The State Department waived terrorism sanctions on the Palestinian Authority just before the American election on Nov. 5, even as it admitted that the P.A. continues to fund terrorism in violation of U.S. law.
The waiver enables the P.A. to skirt American sanctions for another 180 days, until it comes up for renewal under a Trump White House, The Washington Free Beacon reported.
The State Department, in a non-public notice to Congress, said that the P.A. and the PLO, the dominant force in the P.A., are not complying with agreements to rein in terrorism against Israel and end “pay-for-slay,” the Palestinian Authority Martyrs Fund program that provides lifetime monthly stipends to terrorists who attack Jews.
The P.A. “continued to make payments to the families of prisoners convicted of committing acts of terrorism and the families of individuals who were wounded or died while committing acts of terrorism, whom they dubbed ‘martyrs,’” the State Department said in its private notice.
Despite this, the State Department told Congress, “A blanket denial of visas to PLO members and P.A. officials … is not consistent with the U.S. government’s expressed willingness to partner with the PLO and P.A. leadership.”
The P.A. prioritizes terrorism payments despite owing more than $6 billion for past loans. In March, the White House claimed it was close to a deal with the P.A. to end its “pay-for-slay” program.
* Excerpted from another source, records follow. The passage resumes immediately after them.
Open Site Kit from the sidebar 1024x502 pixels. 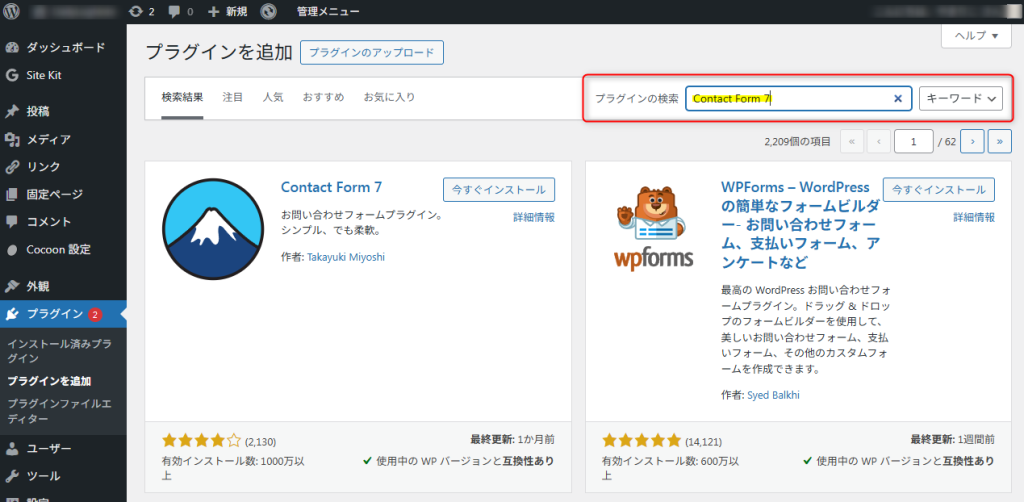coord(47,74)
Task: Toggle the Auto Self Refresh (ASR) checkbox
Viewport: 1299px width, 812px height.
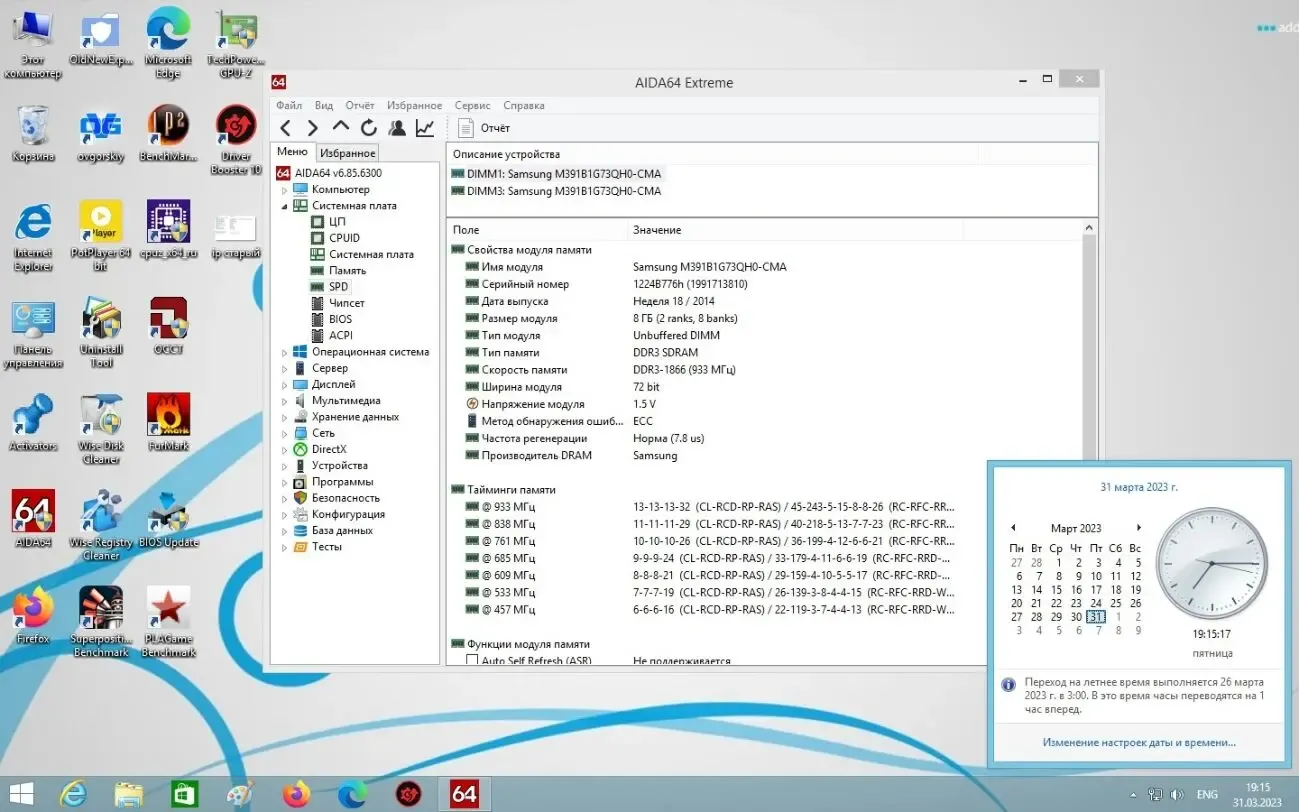Action: [471, 659]
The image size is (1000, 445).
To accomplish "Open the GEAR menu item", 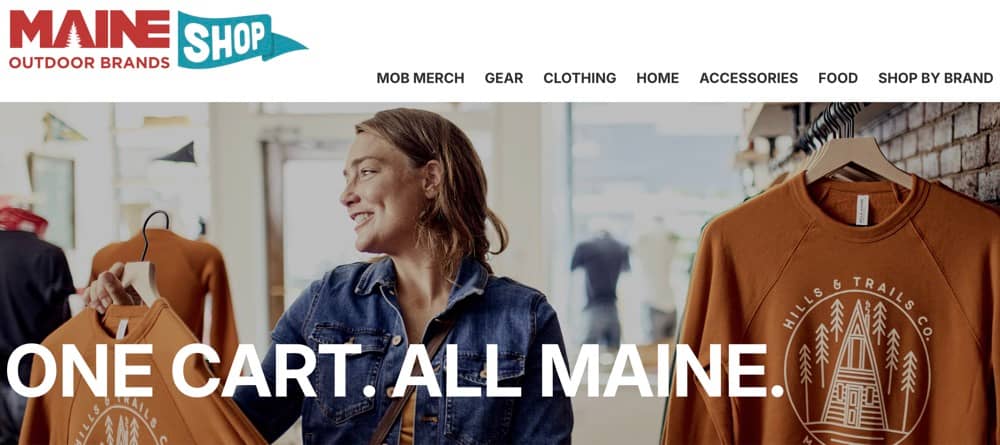I will click(x=504, y=78).
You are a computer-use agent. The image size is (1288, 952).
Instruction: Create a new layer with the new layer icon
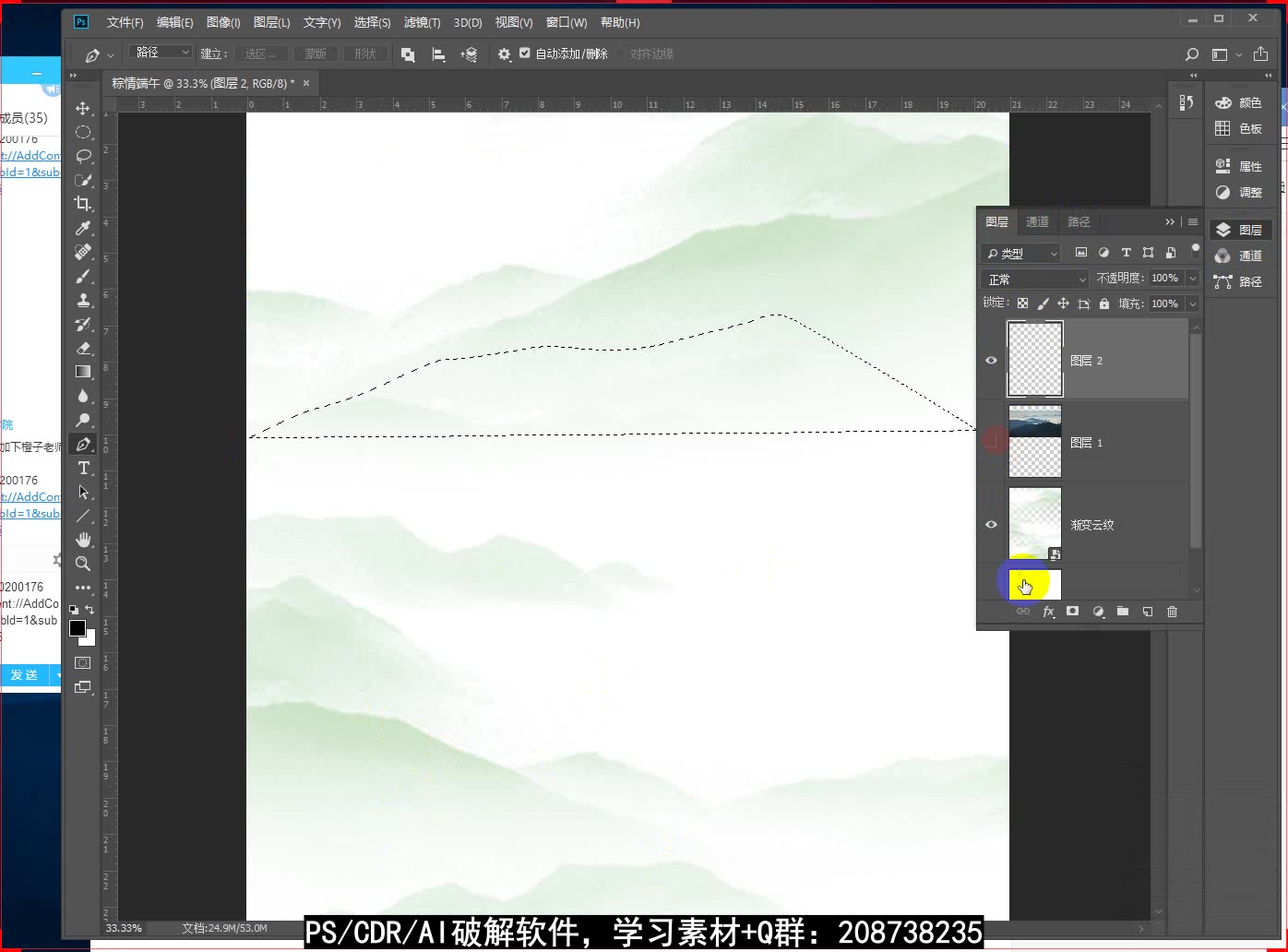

At a July 23, 2018, ceremony in Ramallah, Palestinian Authority chief Mahmoud Abbas said that “if we had only a single penny left, we would pay it to families of the martyrs and prisoners.”
In 2018, the U.S. Congress passed the Taylor Force Act, which stopped American aid to the P.A. until it ended its stipends to terrorists. The Biden administration has flouted the law, restoring and even increasing funding to the P.A.
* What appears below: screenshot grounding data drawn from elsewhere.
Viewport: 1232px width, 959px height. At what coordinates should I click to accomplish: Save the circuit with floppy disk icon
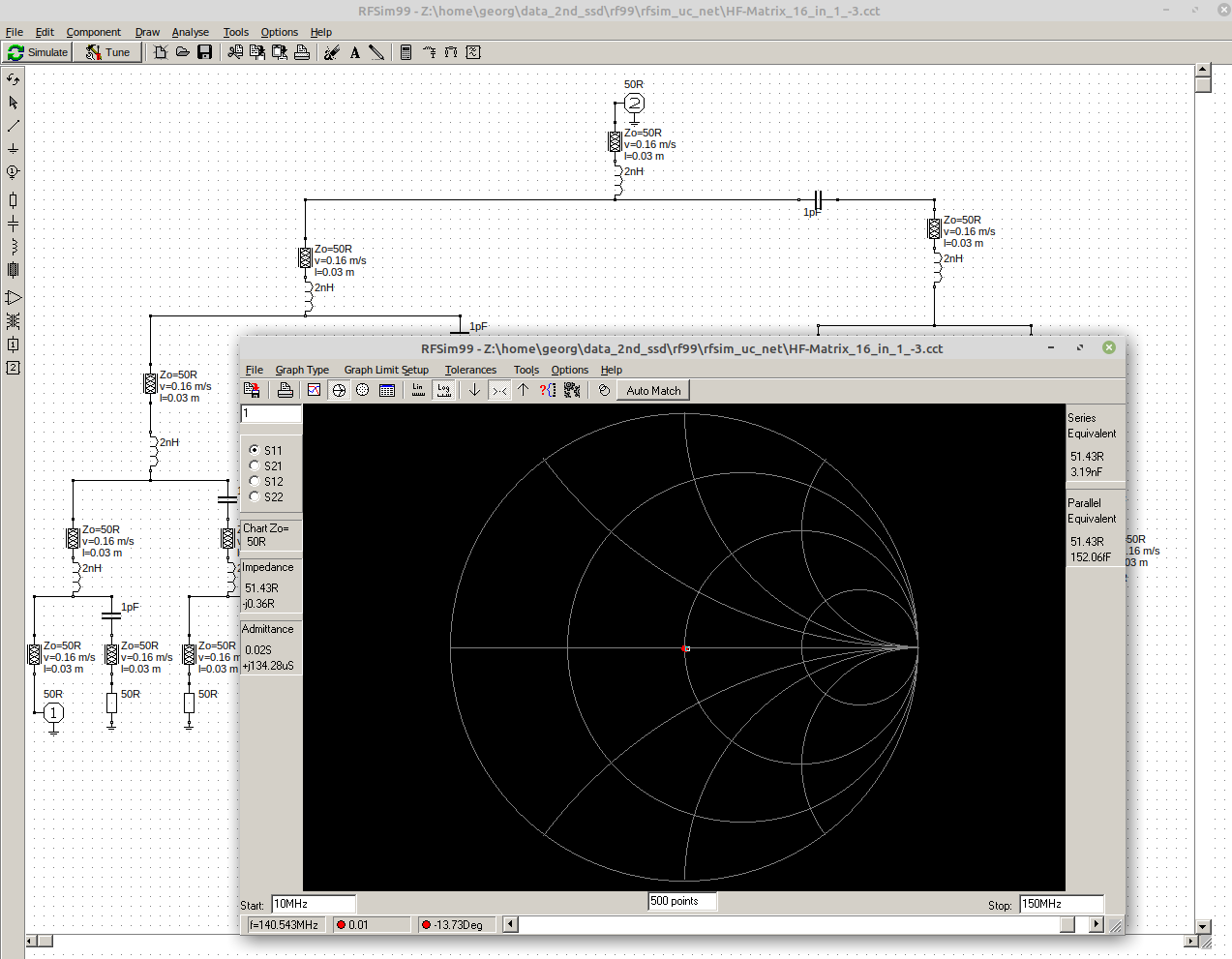pyautogui.click(x=204, y=52)
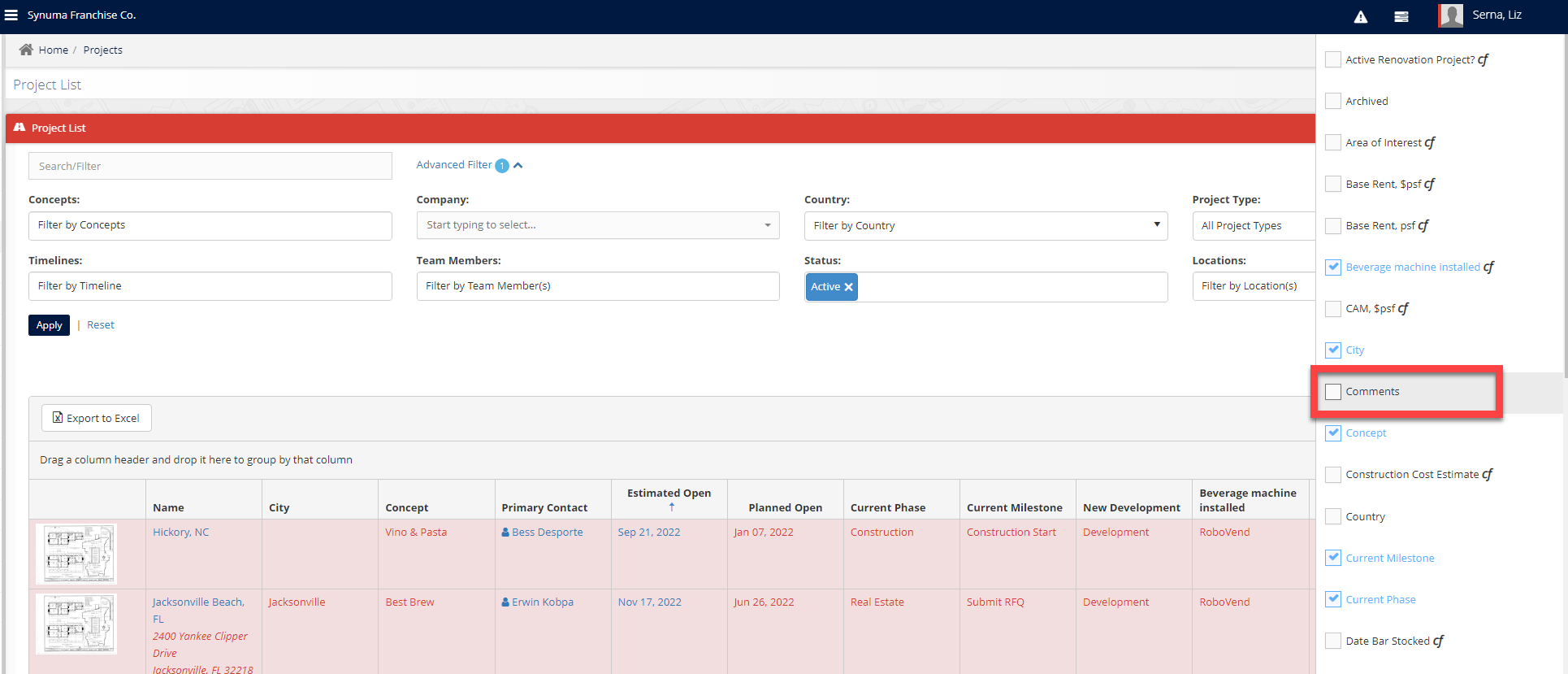Image resolution: width=1568 pixels, height=674 pixels.
Task: Click the Search/Filter input field
Action: click(210, 166)
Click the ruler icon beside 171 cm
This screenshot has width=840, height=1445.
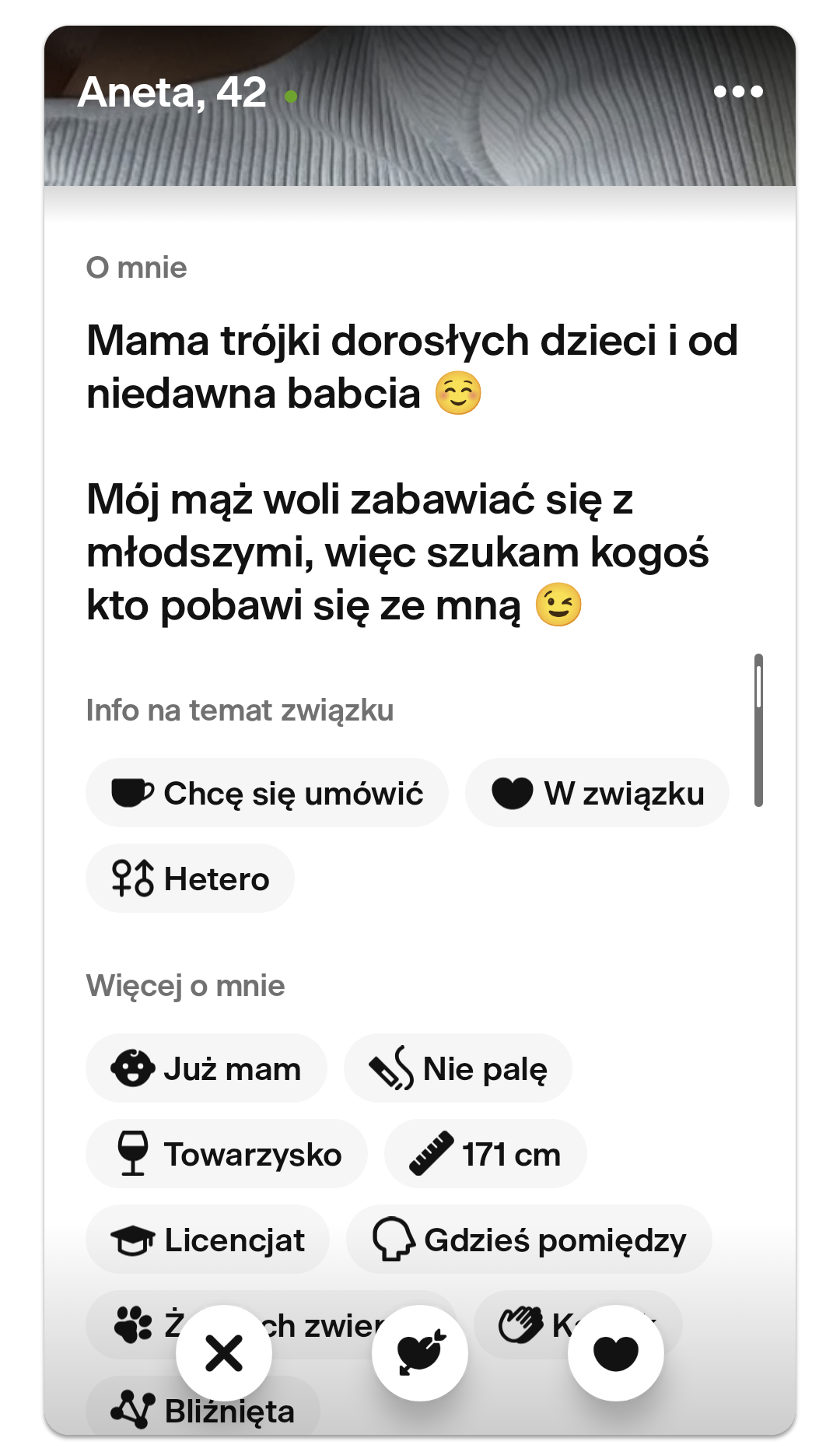(x=432, y=1153)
A bipartisan group of Senate and House lawmakers introduced a bill on July 25, the PLO and PA Terror Payments Accountability Act, to place new sanctions on those involved in the P.A.’s “pay-for-slay” system, saying the law was needed as the Taylor Force Act had failed to end aid to the P.A.
On Jan. 10, Al-Hayat al-Jadida, the official daily newspaper of the Palestinian Authority, announced that the P.A. had added 3,550 terrorists to the list of those receiving monthly payouts since Hamas launched its war on Oct. 7, 2023. Of those, 661 were Hamas terrorists from Gaza.
“Those violations should trigger American sanctions, barring members of the Palestinian government from obtaining U.S. visas,” reported the Free Beacon.
In addition, Abbas incited violence against Israel during the reporting period (April 1-Sept. 30, 2023), also a violation that should trigger sanctions, the news site noted.
Abbas “stoked outrage after news broke that he had delivered a speech featuring antisemitic tropes in late August. The comments included claims that Ashkenazi Jews were not descended from ancient Israelites and that Hitler murdered Jews in the Holocaust because of their ‘role in society, which had to do with money,’” the State Department said.
The Biden administration nonetheless claimed that Abbas is committed to “nonviolence, a two-state solution, and previous PLO commitments, including recognition of the right of the State of Israel to exist in peace.”